Hmm, but can we make the infographic better? I thought about the movie posters and how they include captions from reviews, like “A shock-a-minute masterpiece” from here. Could I get such stuff out of tweets and include it in the infographic?
Well, let’s try. I started writing some code to get frequent captions out of tweets, but there were too many noisy expressions that would require some advanced filtering. I decided to stick just to words and finally just to adjectives. The approach is inspired by a post on Edwin Chen’s blog.
Unfortunately, the guys I hoped would help me with the infographic didn’t come. I’m not very good in Photoshop (I know how to crop and stuff, but an infographic requires a little more skill). So I decided to just build a tagcloud using wordle.net.

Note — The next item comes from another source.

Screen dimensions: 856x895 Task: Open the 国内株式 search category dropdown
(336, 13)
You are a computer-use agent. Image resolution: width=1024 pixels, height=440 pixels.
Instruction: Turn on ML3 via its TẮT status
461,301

I sorted the movies by the number of adjectives they attracted. If the movies are ranked based on how many emotions they determine in their viewers, then this would be the final ranking (from last to first):
The code is available on github.
Update: The guys from uberVU have created the infographic, inserting some of the stuff above, and they have posted it on Techcrunch. They used sentiment data to predict the winner (choosing “The Help”). In the end, the winner chosen by the jury proved to be “The Artist”.